EXERCISE DIRECTIONS: Every record here must be copied exactly, except for the images it holds.

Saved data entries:

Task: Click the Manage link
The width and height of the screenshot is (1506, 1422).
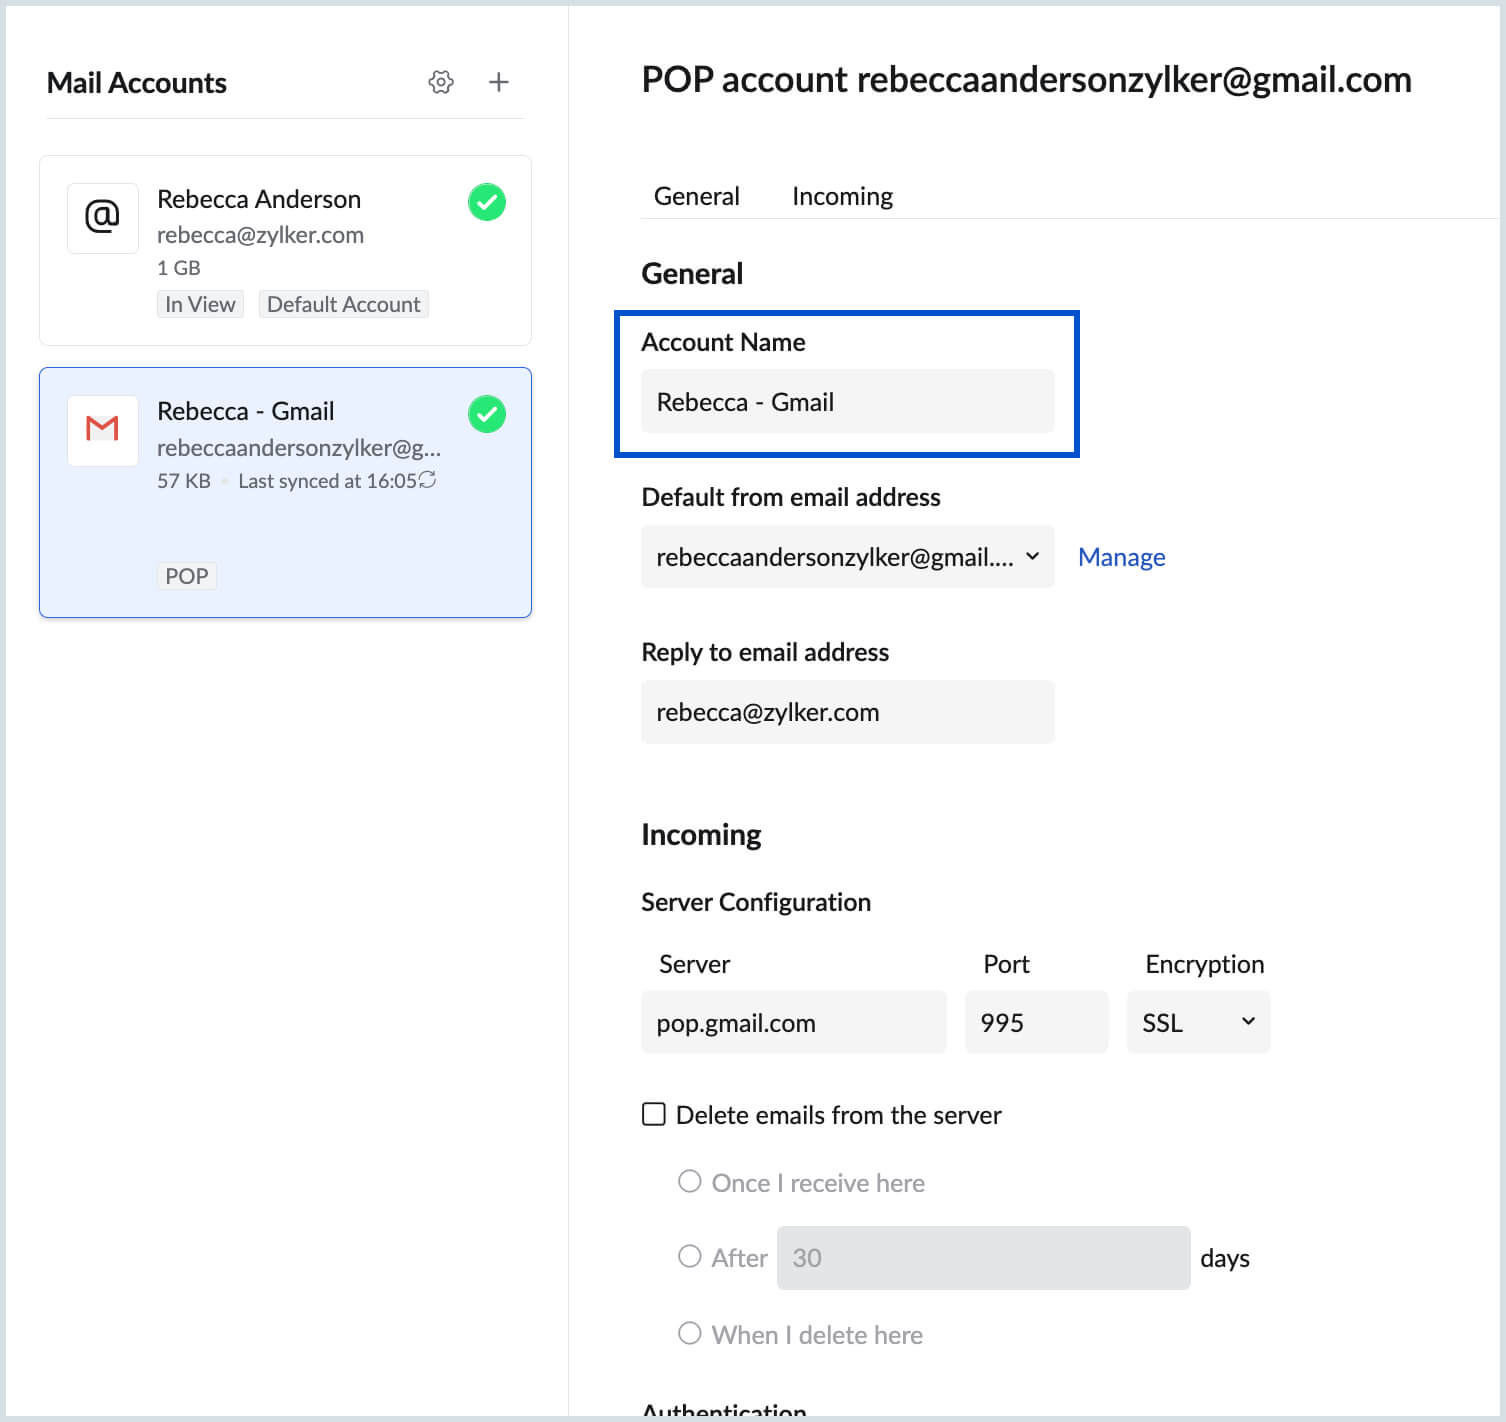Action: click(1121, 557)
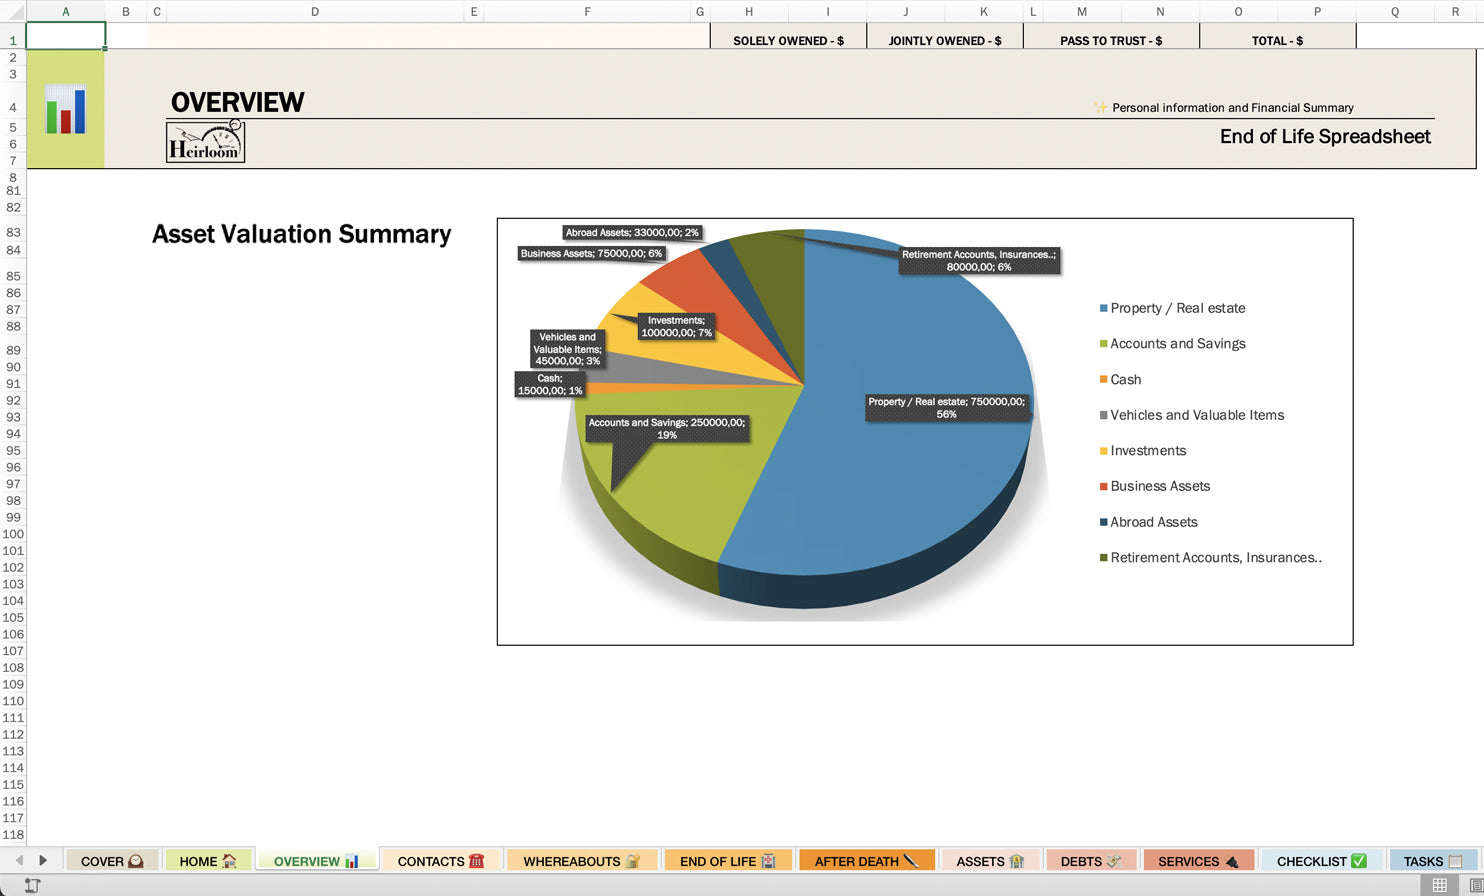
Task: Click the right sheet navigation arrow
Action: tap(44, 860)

ANSWER SECTION:
Task: Click the Manage link
The width and height of the screenshot is (1506, 1422).
Action: click(1121, 557)
Task: Click the right sheet navigation arrow
Action: tap(44, 860)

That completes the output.